[Opening MATERIAL SHOWN section]

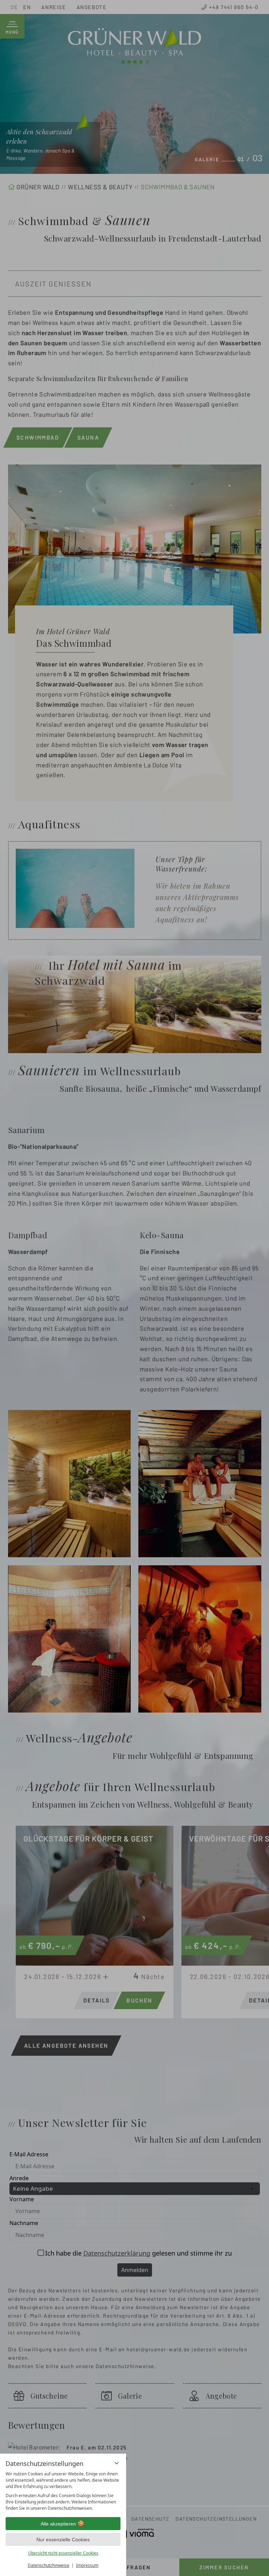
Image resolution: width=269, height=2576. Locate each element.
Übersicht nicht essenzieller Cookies (63, 2553)
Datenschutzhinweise (48, 2565)
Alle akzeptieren (58, 2524)
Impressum (87, 2565)
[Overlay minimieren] (116, 2463)
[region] (63, 2491)
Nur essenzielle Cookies (63, 2539)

[Closing MATERIAL SHOWN section]

* **ACTIVITY**
Although the entries contain pictures, reproduce only the rest, exactly as written.

* **EXERCISE ANSWER**
Image resolution: width=269, height=2576. Locate each element.
Übersicht nicht essenzieller Cookies (63, 2553)
Datenschutzhinweise (48, 2565)
Alle akzeptieren (58, 2524)
Impressum (87, 2565)
[Overlay minimieren] (116, 2463)
[region] (63, 2491)
Nur essenzielle Cookies (63, 2539)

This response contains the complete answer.